Ingredients:

  • 1 lb Ground Beef (80/20 blend)
  • 1/2 cup Panko breadcrumbs
  • 1/4 cup Whole milk
  • 1 Large egg, beaten
  • 1.5 tsp Worcestershire sauce, divided
  • 1 tsp Onion powder
  • 1/2 tsp Garlic powder
  • 1/2 tsp Kosher salt
  • 1/4 tsp Cracked black pepper
  • 2 tbsp Fresh parsley, finely chopped
  • 2 tbsp Unsalted butter
  • 2 tbsp All-purpose flour
  • 2 cups Beef broth
  • 2 tbsp Heavy cream

Instructions:

  1. In a small bowl, soak the panko breadcrumbs in milk for 5 minutes to create a panade paste.
  2. In a larger bowl, gently combine the ground beef, panko paste, beaten egg, 1 tsp Worcestershire sauce, onion powder, garlic powder, salt, pepper, and fresh parsley.

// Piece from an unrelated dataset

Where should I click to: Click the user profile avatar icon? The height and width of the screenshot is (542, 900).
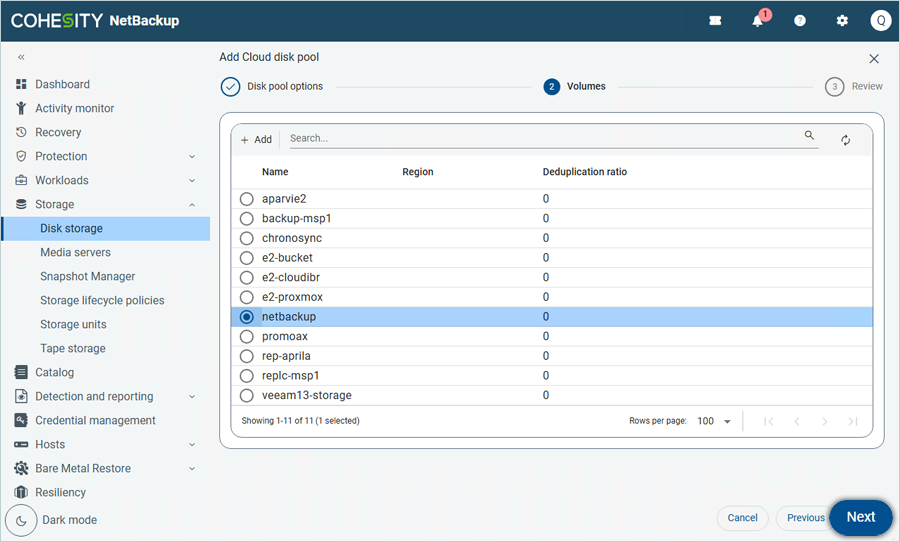[880, 21]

Mix by hand until just combined to avoid a dense texture.
  3. Form the mixture into 1-inch balls. Heat a large skillet over medium-high heat with a splash of oil.

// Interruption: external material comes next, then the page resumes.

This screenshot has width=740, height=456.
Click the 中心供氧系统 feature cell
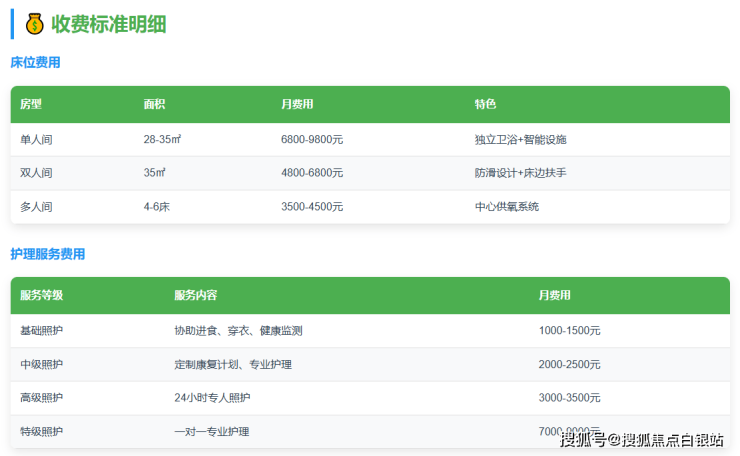click(507, 207)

  4. Add the meatballs to the skillet, leaving space between them. Sear for 5-7 minutes total until a dark crust forms. Remove meatballs from the pan and set aside on a plate (they will finish cooking in the sauce).
  5. Reduce heat to medium. In the same skillet with the pan drippings, melt the unsalted butter. Whisk in the all-purpose flour for 2 minutes until a golden-brown roux forms.

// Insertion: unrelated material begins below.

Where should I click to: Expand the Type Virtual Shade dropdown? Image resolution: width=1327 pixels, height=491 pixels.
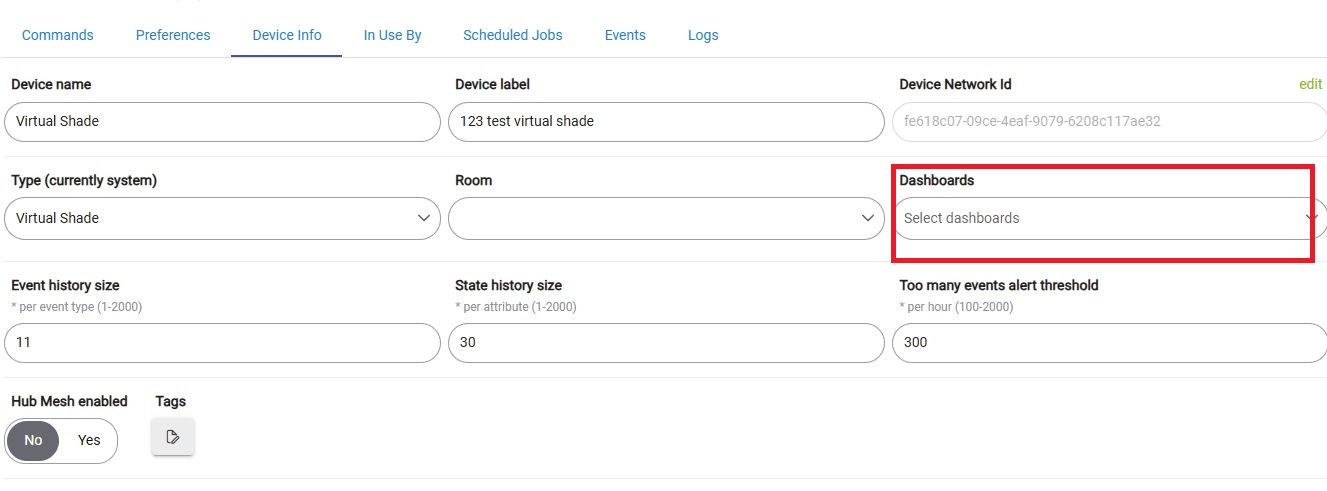pos(222,218)
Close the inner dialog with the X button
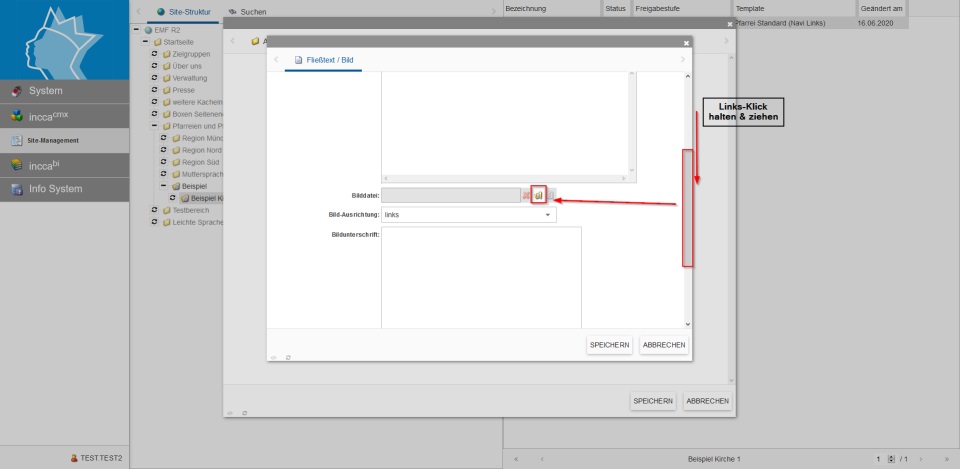This screenshot has width=960, height=469. [686, 43]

  6. Slowly whisk in the beef broth and the remaining 1/2 tsp Worcestershire sauce. Simmer until the gravy thickens enough to coat the back of a spoon.
  7. Optional: Stir in the heavy cream for a velvety finish. Return the meatballs to the skillet and simmer for 5 minutes or until an internal temperature of 160°F (71°C) is reached. Season with salt and pepper to taste.